» **Task requirements**
Please return every line below that contains the string "ROND".

──────── Entries shown ────────

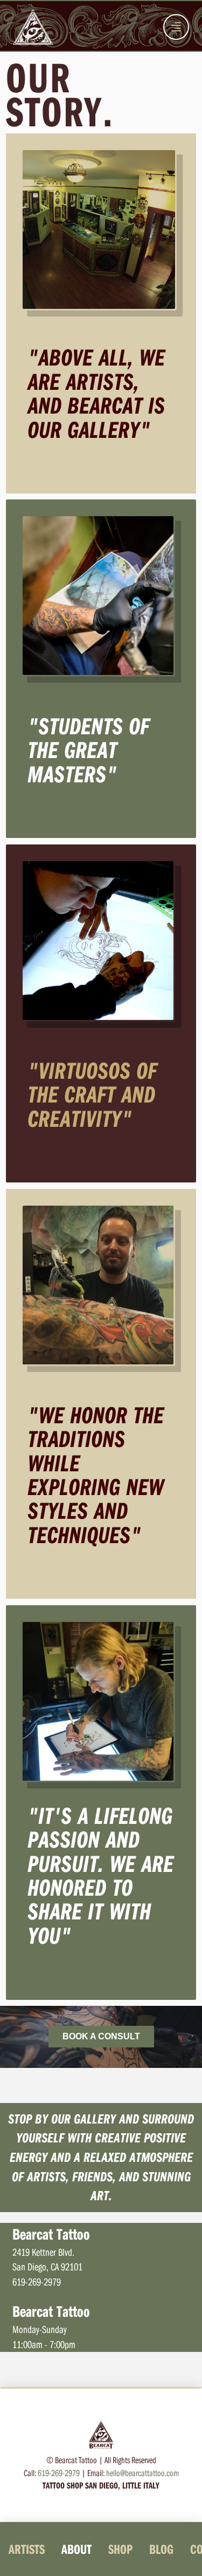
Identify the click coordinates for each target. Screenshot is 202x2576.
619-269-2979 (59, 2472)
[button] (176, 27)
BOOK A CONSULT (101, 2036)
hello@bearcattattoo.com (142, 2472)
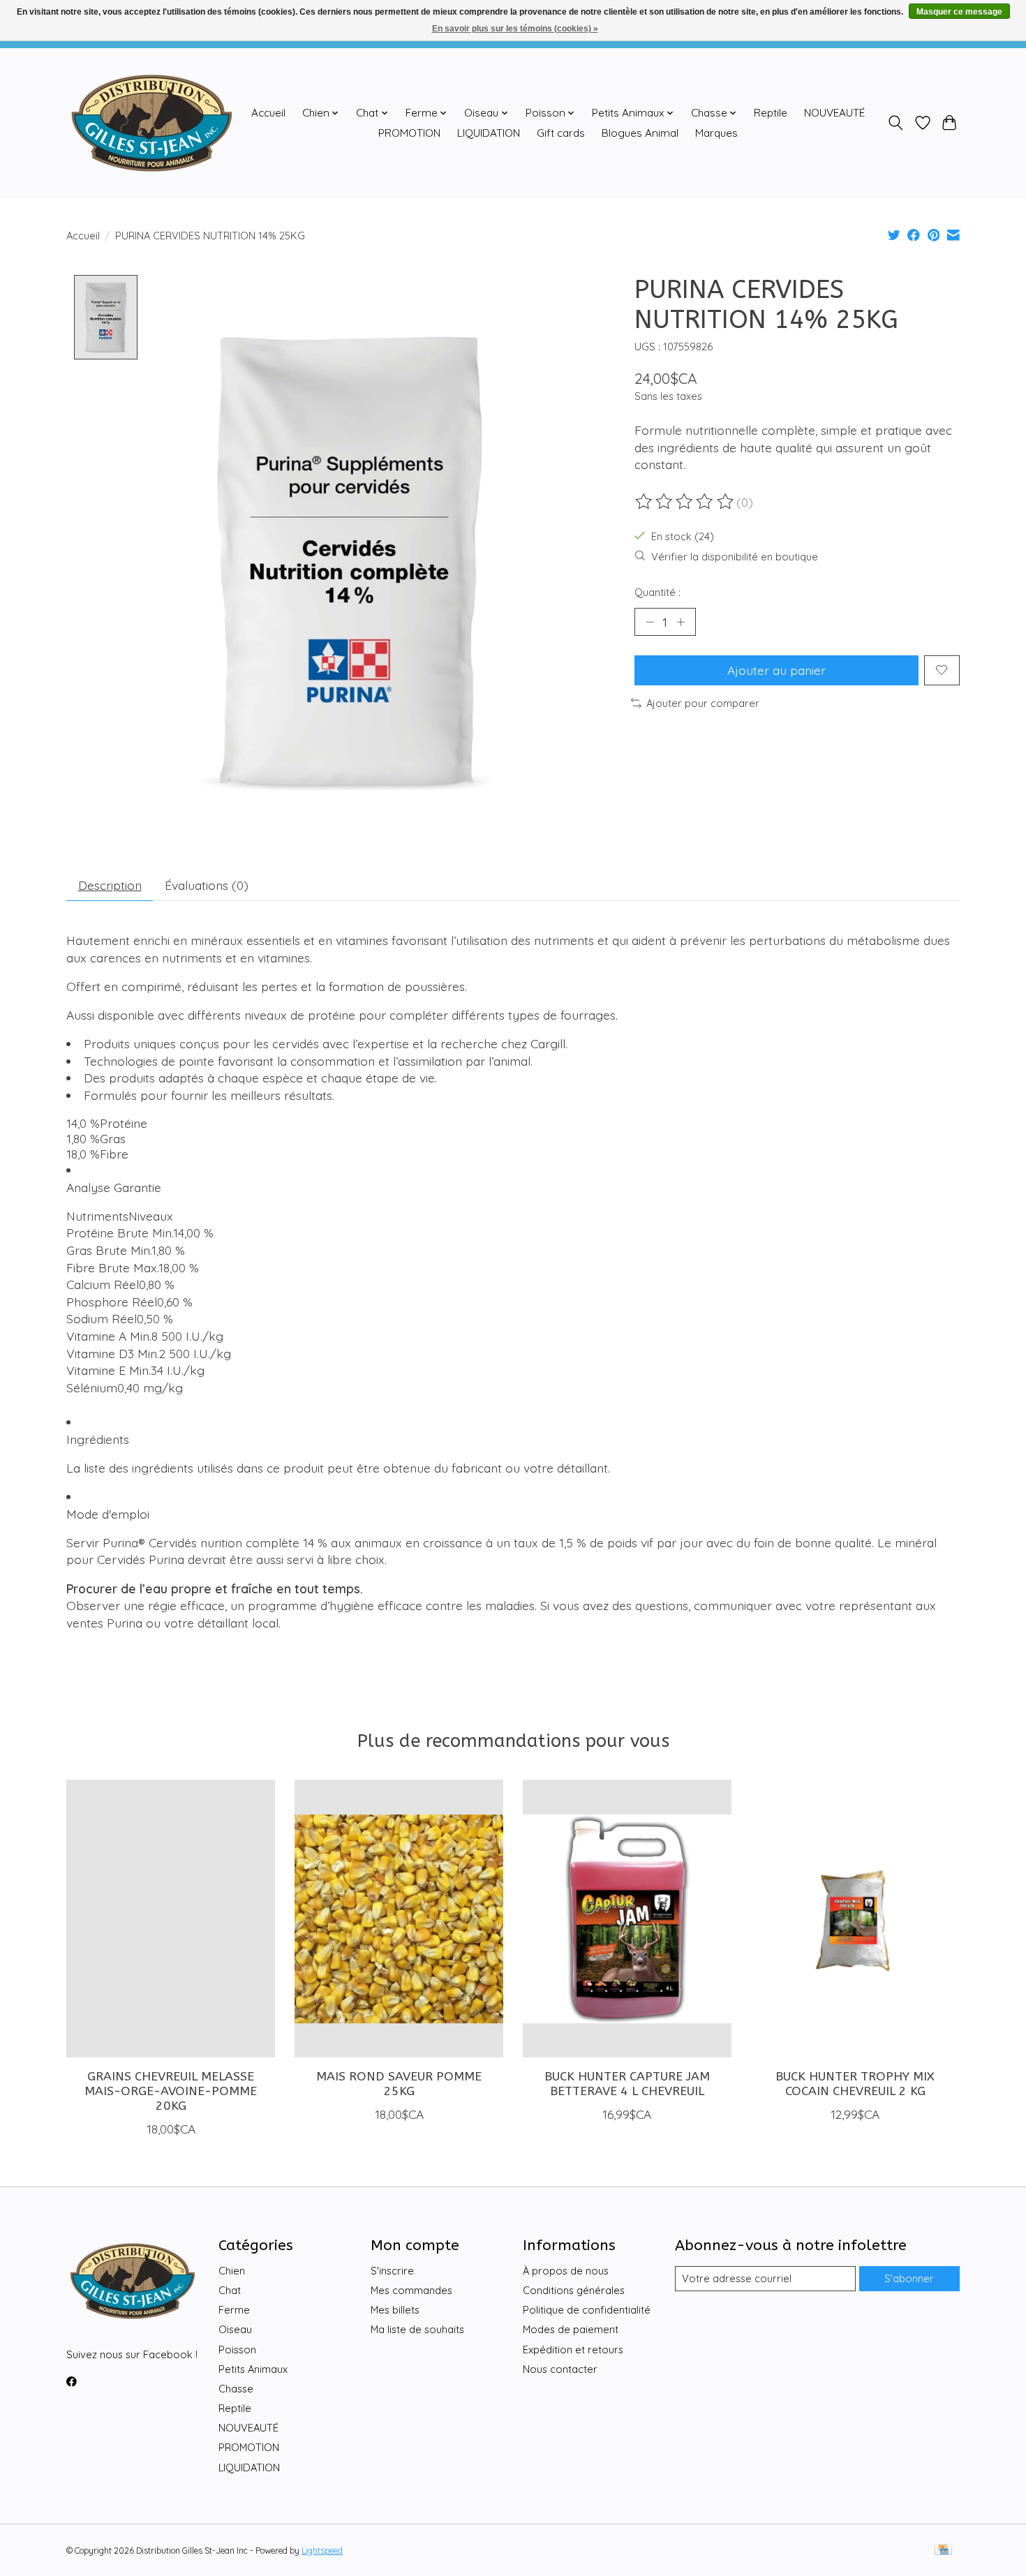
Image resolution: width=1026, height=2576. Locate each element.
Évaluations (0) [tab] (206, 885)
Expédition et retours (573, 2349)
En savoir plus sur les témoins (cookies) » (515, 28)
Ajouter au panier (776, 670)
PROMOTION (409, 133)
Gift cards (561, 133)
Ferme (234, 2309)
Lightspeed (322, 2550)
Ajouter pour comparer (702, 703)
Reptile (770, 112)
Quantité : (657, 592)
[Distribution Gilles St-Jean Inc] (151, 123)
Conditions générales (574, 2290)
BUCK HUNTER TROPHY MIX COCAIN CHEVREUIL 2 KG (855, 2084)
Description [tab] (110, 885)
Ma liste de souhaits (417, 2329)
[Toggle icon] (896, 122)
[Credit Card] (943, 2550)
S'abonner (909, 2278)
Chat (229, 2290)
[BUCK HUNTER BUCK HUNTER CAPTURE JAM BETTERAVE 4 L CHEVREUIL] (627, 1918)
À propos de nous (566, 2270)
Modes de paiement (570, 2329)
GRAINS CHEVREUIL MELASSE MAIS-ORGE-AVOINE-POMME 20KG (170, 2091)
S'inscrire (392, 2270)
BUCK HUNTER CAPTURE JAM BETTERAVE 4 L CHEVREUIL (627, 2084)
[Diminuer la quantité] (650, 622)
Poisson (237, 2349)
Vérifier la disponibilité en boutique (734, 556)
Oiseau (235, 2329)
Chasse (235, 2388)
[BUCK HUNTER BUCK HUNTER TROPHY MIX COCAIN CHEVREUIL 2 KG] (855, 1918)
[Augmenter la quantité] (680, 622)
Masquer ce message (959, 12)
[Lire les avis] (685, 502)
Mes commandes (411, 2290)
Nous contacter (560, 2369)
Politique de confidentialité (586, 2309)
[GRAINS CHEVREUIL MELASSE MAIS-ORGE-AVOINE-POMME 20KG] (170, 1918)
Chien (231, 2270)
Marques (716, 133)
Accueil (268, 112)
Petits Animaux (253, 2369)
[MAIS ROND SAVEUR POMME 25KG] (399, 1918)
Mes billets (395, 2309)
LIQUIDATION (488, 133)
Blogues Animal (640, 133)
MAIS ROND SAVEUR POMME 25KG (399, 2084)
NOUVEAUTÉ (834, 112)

────────

» **Task output**
[MAIS ROND SAVEUR POMME 25KG] (399, 1918)
MAIS ROND SAVEUR POMME 25KG (399, 2084)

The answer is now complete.